EXCERPT START
Yes, it is one the most bizarre books I have ever read, his only novel and a direct influence on “The Castle“ (1926) by Franz Kafka. A must-have for any weird fiction fan. :-)



Edited 2 time(s). Last edit at 21 Dec 19 | 01:25PM by Minicthulhu.

Re: CAS and "Through the Gates"
Posted by: Dale Nelson (IP Logged)
Date: 21 December, 2019 03:44PM
kojootti Wrote:
-------------------------------------------------------

>
> Most fantasy leaves me cold, so I understand
> perfectly. I think most authors are incapable of
> making anything that can reach viscerally into a
> reader, perhaps because fantasy is often accepted
> as unreal fluff or egotistical escapism.

I suspect that there’s often a problem in that writers can be defective on one side or the other — like the famous drunkard who falls from the donkey on hand me side, then the other next time. Either the writer bogs down in (ugh!) “world-building” or writes in a way that suggests slapdash improvisation.

Re: CAS and "Through the Gates"
Posted by: kojootti (IP Logged)
Date: 21 December, 2019 06:29PM
Minicthulhu Wrote:
-------------------------------------------------------
> Yes, it is one the most bizarre books I have ever
> read, his only novel and a direct influence on
> “The Castle“ (1926) by Franz Kafka. A
> must-have for any weird fiction fan. :-)

That was grand! This is truly a mixture of Kafka's dreary symbolic strangeness and the primal horror and wonderment of good weird fiction. It's satisfying how his visual art and written art feel like expressions from the same soul, looking in on this world from another. Thank you very much for these passages, I was already eager to try it just learning Kubin wrote a novel.
EXCERPT END
RECORDS START
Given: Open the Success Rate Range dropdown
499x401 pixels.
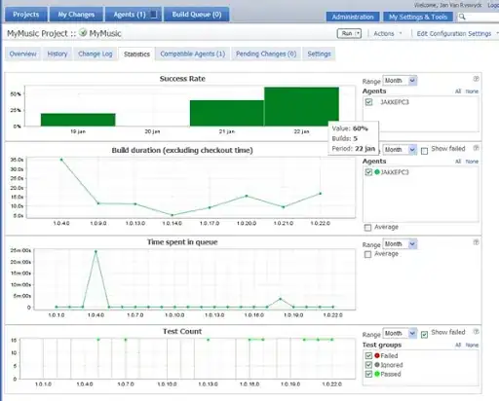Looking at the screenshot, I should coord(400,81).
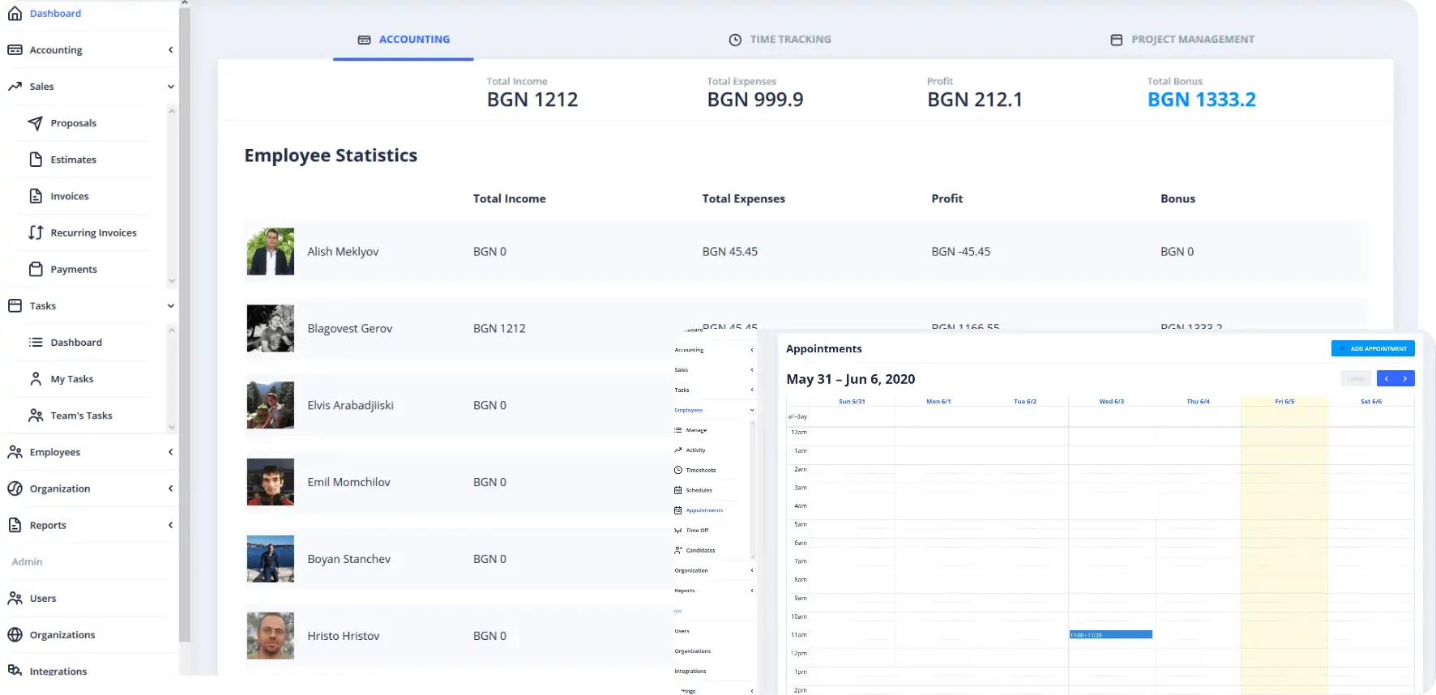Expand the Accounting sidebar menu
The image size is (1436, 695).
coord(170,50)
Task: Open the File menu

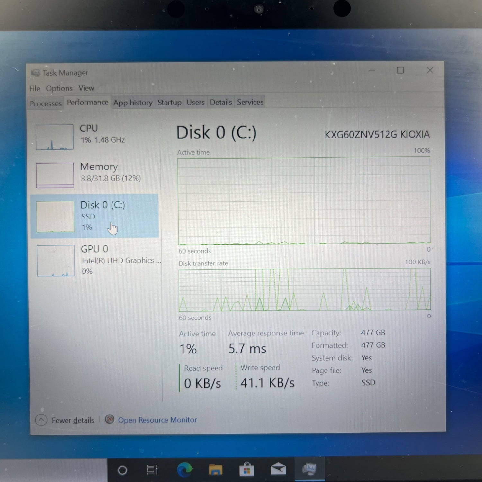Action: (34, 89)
RECORDS END
RECORDS START
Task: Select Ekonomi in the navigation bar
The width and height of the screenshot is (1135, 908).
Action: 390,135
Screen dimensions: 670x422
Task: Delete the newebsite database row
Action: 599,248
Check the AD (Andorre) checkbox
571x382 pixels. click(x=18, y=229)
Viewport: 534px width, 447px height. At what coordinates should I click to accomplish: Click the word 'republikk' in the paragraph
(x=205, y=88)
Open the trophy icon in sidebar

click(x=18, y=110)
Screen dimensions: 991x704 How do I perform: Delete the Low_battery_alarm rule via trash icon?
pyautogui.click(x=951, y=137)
RECORDS END
RECORDS START
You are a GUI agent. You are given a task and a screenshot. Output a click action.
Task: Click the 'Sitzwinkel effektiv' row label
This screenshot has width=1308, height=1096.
RECORDS END
» **YOUR TASKS**
1 – Using the forum thread, decide whether each statement agrees with it, giving yes or no and the deciding words quoted exactly: (a) Dale Nelson's post is dated 21 December, 2019. (b) The novel is called a direct influence on "The Castle" by Franz Kafka. (c) kojootti finds most fantasy deeply engaging.
2 – Rework the forum thread passage that begins at the words "Posted by: Dale" and stops after "or egotistical escapism.", putting "daydreaming" in place of "escapism".

» **RESULTS IN ORDER**
1 –
(a) Yes: "Date: 21 December, 2019 03:44PM"
(b) Yes: "a direct influence on “The Castle“ (1926) by Franz Kafka"
(c) No: "Most fantasy leaves me cold"

2 –
Posted by: Dale Nelson (IP Logged)
Date: 21 December, 2019 03:44PM
kojootti Wrote:
-------------------------------------------------------

>
> Most fantasy leaves me cold, so I understand
> perfectly. I think most authors are incapable of
> making anything that can reach viscerally into a
> reader, perhaps because fantasy is often accepted
> as unreal fluff or egotistical daydreaming.